Let’s break down that line, shall we? “Moodier than a pumpkin full of PMS” is a very cleverly-worded phrase. Of course, the “pumpkin” evokes images of Halloween, but even the sounds made by the words in the phrase are interestingly placed. There’s lots of consonance in the phrase, with repeating “p” and “m” sounds. Heck, the letters “P” and “M” are actually spoken out at the end in “PMS,” as if to draw attention to the consonance.
Emerson: What’s the case?
Olive: Yesterday, a ferrier named Lucas Shoemaker was found dead. Trampled.
Emerson:Why should I care about a dude who sells fur coats?
Olive: Not a furrier. A ferrier. “Err.”
Olive:It’s a blacksmith, puts shoes on horses.
Emerson: Don’t try to act like that’s a word everybody knows.
Pushing Daisies is actually quite conscious of its complex wordplay. Just take the above conversation between Olive and Emerson, for example. The misheard word is a signal to the audience that the show’s rapid-fire, wordy dialogue is entirely intentional. It gets the audience “in on the joke” without being an overly winking meta moment.
Ned: Is this a bad idea, Olive as a client? It’s a little too close for comfort.
Emerson: Oh, hang on a second, let me ask the money. [mimes a phone call] Oh hey, money, it’s me, Emerson! … I’m good, I’m good, thanks for asking. Say, can I still pay my bills and buy stuff with you even though you was Olive’s money first? … Uh huh.
Emerson: Yeah… Okay then, thanks. [mimes putting phone away] The money don’t care; touch him.
Speaking of Emerson, he doesn’t engage in as much whimsical wordplay as Olive or Chuck (or the nervous wordplay of Ned). But he does deal in the same sort of rapid-fire dialogue as the other characters. Instead of puns and clever turns of phrase, Emerson is a master of snark and sarcasm.
Emerson: You can’t die of evilness.
Chuck: Happens all the time, you do something mean or hurtful to someone, like tell a secret… Bang! You’re dead.
Olive: Or bang! You’re not really dead; you’re just pretending to be dead while other people who think you’re dead are heartbroken.
Emerson: Or bang! You talk too much, and you’ll both go wait in the car.

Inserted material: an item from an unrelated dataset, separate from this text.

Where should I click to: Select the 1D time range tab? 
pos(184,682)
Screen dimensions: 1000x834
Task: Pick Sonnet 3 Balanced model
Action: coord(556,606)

Just look at this exchange he has with Chuck and Olive. When the two of them start to bicker passive-aggressively, Emerson steps in and puts a stop to it in his own witty way. Pushing Daisies frequently employs repetition in its dialogue. Notice how the word “bang” gets repeated in each line. Or how the word “ferrier” gets repeated in the earlier exchange between Emerson and Olive. Or how the word “(un)flappable” gets repeated in the quote that opened this commentary.
It’s also worth noting that the above exchange works so well because it follows one of the golden rules of comedy: the rule of threes. Things are funnier in threes, especially when the third thing is incongruous with the first two. Chuck and Olive come in first and second respectively with their passive-aggressive jabs, and then Emerson interrupts with his straightforward, pointed remark.
By about three-quarters of the way through the episode, Chuck and Olive have stopped fighting, and their relationship becomes friendlier. Soon, they’ll be regularly exchanging Pushing Daisies’ superb dialogue with each other.